With bailout mania sweeping the nation, it is hardly a surprise to see the struggling Boscov’s department store with its hand out.  But the current proposal to give Boscov’s $35 million in taxpayer backing for a loan is bad economic policy.

While county commissioners from a handful of counties have agreed to go along with this scheme, Snyder County officials have rejected it outright, and officials in Blair and Butler counties are still considering putting their taxpayers on the hook.  Pennsylvania state officials are pressuring the counties to go along, arguing the loan would be “risk free” and guaranteed to revitalize Boscov’s and the local economy.  

However, if the loan is risk free, why doesn’t the private sector put up the money?  Investors are always looking for a no-risk, guaranteed return. However, state (along with federal and local) government officials might be assessing the level of risk a little differently—since they are “investing” other people’s money.

In fact, an Allegheny County economic development official recently admitted to a WTAE reporter that taxpayer loans are frequently granted to businesses after private lenders reject their business plan.  It should be noted that he made this statement explaining why so many government loans had never been repaid. 

Boscov’s must find a sustainable business model, using bankruptcy to restructure and develop a plan private lenders will support. This restructuring does not mean all employees, or every supplier of products, will lose their jobs. 

Even if Boscov”s went out of business, Pennsylvania’s economy would survive. Consumers will still shop, and other businesses will step in fill the void left by Boscov’s.

Here in Pennsylvania, almost 52,000 businesses closed shop in 2007, but 54,000 new ones were created.  Governor Rendell stated that these “start-ups” would never have received the loan Boscov’s did—yet small businesses now employ over half of all workers in Pennsylvania. Furthermore, all of the job growth from 2002-05 occurred among small businesses; large employers lost workers.  Our state economy is not dependent on Boscov’s to survive.

Decisions such as whether to bail out Boscov’s are almost always based on political, rather than economic grounds.  That Mr. Boscov is a well-regarded figure in the Pennsylvania community (not to mention a major campaign donor) is a much greater factor for county officials than Boscov’s restructuring model. The intense lobbying effort of Boscov’s and the Rendell administration will likely weigh more heavily on this decision than a consideration of the economic effects of supporting—or rejecting—the loan.

Boscov’s is hardly alone in this scheme.  Many big businesses and sports teams often extort money from government, threatening to move or shut down if they don’t get taxpayer funds.  Yet these threats—along with news releases from Governor Rendell celebrating the “jobs created” from taxpayer gifts—are deceitful.

Mario Lemieux admitted last August that he never thought of moving the Pittsburgh Penguins (during a groundbreaking ceremony for the new $290 million hockey arena.) Yet his threats and ransom demand earned him and the Penguins a great deal in which state taxpayers pick up the bulk of the cost of his arena.  
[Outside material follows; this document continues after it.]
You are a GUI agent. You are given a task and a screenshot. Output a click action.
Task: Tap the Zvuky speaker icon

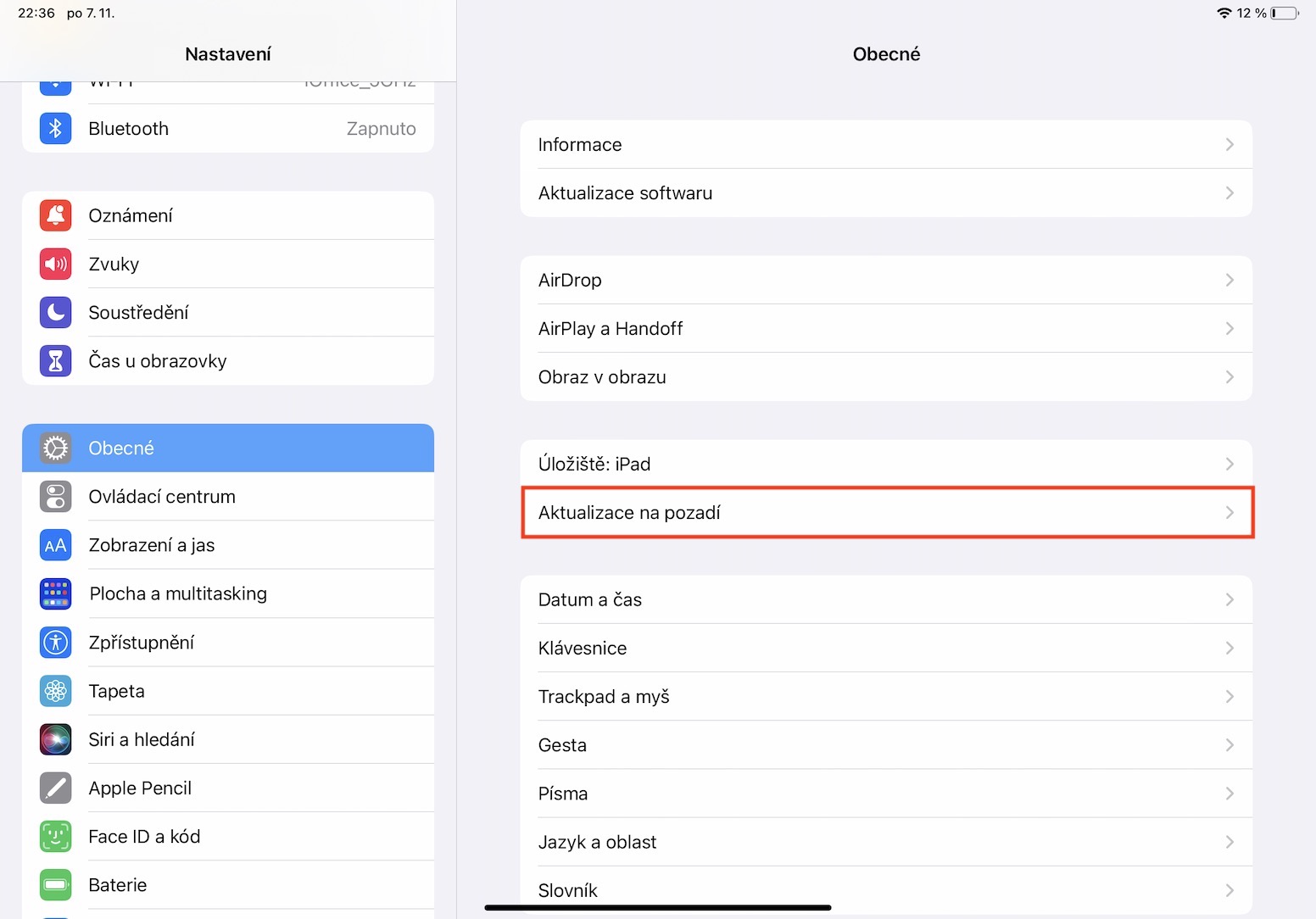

Likewise, filmmakers have recently benefited from the corporate welfare mentality, partaking in both a grant program and a tax credit.  Yet some of the filmmakers admitted they would film in Pennsylvania even if they hadn’t received state aid.  In other words, no new jobs were “created” by taxpayer subsidies, but wealthy team owners and businessmen profited heavily from the lobbying efforts.

Even when government grants and loans do attract new businesses, they do so at a cost (i.e. higher taxes) to existing businesses and residents.  At the end of the day, the process of rewarding politically selected firms is bad long-term economic policy.  There is little to no evidence of its benefits.

Bailouts—along with all corporate welfare—harm successful businesses. Stores competing with Boscov’s have operated successfully, but Boscov’s failure gets rewarded with taxpayer-backed loans. If policymakers continue to offer perverse incentives like this, there will be little reward for running an effective business, but a payoff for lobbying for taxpayer subsidies.  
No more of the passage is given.